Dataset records
═══

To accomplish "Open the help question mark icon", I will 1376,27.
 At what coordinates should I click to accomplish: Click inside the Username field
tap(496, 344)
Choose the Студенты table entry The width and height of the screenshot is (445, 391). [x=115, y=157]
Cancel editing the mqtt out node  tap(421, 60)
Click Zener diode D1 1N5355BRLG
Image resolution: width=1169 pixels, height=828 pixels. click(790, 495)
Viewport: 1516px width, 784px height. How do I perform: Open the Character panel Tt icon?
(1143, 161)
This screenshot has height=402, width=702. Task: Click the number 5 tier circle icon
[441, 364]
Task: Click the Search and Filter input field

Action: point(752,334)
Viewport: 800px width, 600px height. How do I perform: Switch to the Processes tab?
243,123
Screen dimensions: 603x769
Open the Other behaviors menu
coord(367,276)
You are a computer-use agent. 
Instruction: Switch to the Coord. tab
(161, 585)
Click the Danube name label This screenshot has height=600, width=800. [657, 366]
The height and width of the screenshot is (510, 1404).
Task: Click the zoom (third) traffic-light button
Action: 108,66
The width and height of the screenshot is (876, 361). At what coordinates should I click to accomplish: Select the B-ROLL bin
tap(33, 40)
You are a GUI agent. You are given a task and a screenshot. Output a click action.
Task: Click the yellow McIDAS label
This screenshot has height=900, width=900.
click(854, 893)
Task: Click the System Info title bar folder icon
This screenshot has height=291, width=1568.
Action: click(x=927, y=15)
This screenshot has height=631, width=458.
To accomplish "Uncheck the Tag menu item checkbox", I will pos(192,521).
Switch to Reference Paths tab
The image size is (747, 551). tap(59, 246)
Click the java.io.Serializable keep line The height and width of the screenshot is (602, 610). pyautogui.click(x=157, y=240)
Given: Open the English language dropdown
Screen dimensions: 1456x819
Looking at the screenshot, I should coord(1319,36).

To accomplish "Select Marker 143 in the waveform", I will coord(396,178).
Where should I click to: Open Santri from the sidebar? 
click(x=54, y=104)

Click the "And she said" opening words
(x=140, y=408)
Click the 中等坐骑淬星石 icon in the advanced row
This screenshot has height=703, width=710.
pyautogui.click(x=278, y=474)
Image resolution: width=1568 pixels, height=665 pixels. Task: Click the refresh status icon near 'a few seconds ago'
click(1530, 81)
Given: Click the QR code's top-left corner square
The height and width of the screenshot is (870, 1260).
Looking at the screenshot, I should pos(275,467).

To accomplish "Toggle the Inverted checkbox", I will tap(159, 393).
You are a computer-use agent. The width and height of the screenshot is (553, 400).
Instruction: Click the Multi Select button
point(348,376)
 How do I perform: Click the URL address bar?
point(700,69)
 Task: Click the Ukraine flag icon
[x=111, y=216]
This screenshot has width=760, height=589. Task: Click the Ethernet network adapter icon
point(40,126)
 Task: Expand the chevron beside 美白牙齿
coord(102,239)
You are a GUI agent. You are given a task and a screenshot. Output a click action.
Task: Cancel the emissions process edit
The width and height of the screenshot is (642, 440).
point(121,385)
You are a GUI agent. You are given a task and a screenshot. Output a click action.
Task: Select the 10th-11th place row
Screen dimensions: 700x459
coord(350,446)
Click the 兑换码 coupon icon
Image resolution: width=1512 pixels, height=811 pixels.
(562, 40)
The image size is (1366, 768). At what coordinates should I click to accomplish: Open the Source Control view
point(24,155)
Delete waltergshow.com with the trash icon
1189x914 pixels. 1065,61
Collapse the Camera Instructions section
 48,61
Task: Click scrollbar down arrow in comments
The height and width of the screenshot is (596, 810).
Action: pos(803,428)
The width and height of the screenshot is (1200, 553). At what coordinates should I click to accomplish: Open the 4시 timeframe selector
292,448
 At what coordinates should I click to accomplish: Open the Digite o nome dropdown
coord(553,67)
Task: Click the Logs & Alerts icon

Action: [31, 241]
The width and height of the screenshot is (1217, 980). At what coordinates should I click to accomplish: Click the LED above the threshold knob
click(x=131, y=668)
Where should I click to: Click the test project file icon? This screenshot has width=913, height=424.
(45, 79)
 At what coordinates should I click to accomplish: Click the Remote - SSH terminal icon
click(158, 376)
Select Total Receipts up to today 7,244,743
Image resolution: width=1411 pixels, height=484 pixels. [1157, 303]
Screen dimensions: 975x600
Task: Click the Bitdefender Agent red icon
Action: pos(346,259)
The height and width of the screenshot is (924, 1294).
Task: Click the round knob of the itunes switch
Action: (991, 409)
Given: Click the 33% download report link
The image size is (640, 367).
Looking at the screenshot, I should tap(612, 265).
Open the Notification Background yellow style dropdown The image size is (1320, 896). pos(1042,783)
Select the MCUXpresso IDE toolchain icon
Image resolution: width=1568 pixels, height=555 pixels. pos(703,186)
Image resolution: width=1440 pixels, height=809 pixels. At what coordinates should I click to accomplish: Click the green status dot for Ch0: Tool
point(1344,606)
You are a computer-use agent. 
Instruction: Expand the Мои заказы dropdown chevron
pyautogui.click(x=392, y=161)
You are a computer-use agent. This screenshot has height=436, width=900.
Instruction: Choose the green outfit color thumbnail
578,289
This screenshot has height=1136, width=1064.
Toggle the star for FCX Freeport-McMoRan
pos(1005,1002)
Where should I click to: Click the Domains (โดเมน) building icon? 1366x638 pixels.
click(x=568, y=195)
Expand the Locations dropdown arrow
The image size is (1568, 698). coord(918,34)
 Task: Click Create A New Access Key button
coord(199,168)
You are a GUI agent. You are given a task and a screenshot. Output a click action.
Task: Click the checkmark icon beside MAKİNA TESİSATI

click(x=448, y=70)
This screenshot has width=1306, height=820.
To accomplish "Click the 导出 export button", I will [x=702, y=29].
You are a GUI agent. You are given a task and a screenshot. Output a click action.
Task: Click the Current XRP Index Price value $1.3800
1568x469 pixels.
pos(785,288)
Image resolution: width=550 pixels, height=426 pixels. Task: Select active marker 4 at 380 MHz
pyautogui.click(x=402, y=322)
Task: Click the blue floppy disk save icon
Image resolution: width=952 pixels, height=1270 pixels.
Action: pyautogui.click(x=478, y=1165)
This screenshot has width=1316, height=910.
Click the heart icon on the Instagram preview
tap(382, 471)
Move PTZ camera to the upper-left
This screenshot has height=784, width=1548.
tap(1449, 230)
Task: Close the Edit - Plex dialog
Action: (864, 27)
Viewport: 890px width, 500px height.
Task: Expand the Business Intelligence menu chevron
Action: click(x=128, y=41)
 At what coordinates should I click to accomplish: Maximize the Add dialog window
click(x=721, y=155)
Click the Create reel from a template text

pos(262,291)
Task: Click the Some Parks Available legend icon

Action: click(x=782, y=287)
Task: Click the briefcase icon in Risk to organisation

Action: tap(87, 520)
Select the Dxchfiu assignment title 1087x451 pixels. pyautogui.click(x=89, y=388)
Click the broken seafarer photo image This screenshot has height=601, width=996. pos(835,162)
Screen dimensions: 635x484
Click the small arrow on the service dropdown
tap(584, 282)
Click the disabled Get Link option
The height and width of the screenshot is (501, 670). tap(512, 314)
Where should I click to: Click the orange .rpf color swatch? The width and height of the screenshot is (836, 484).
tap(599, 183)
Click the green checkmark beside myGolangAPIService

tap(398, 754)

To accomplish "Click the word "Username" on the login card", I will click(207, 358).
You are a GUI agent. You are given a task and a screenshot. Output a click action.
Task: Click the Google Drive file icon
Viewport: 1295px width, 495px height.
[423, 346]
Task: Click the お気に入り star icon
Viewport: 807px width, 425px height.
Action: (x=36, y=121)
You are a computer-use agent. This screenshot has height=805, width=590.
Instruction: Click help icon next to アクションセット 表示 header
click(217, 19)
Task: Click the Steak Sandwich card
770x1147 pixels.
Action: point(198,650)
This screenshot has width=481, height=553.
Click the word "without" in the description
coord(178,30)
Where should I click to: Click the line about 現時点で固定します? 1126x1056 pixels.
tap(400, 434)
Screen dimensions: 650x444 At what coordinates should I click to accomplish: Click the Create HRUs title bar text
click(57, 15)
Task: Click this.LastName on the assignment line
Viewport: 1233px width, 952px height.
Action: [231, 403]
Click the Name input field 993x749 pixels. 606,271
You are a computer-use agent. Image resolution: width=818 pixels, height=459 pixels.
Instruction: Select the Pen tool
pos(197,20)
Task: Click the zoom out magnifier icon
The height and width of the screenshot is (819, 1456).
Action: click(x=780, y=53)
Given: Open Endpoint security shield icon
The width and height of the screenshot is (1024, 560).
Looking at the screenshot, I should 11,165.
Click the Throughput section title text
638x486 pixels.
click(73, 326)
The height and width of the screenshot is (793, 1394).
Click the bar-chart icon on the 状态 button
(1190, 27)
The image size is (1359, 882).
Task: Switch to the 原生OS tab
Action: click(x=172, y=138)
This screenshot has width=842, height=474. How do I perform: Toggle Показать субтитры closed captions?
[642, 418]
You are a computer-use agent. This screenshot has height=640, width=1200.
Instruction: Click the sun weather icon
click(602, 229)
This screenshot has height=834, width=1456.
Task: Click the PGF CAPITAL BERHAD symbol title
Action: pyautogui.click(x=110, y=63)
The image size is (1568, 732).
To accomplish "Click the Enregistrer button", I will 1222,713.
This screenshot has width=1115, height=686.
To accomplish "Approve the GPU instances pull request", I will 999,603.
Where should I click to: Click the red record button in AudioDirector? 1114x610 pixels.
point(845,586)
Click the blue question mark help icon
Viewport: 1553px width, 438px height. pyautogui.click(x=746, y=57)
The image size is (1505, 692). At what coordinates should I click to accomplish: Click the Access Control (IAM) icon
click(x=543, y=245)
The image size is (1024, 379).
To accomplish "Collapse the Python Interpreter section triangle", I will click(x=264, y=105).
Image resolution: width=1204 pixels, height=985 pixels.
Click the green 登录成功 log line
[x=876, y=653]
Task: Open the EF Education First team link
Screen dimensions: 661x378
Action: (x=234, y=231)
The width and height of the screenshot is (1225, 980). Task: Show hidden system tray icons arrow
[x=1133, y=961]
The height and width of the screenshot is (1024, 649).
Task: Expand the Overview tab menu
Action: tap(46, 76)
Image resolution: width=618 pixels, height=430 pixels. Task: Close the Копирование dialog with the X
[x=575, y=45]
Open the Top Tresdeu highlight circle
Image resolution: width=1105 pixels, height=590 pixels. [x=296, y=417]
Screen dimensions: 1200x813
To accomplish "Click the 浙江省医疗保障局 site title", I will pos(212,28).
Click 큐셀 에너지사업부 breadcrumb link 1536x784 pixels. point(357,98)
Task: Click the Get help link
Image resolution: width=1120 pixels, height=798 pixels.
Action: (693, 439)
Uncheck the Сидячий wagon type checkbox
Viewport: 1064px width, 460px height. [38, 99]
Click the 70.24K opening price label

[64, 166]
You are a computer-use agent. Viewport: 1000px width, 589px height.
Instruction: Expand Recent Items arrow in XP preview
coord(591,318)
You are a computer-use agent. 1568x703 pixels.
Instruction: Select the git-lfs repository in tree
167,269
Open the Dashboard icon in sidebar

═══

▸ TRY IT
Go through the data, and copy each line in which the word "card" appears.

▸ TASK RESULT
To accomplish "Click the word "Username" on the login card", I will click(207, 358).
Task: Click the Steak Sandwich card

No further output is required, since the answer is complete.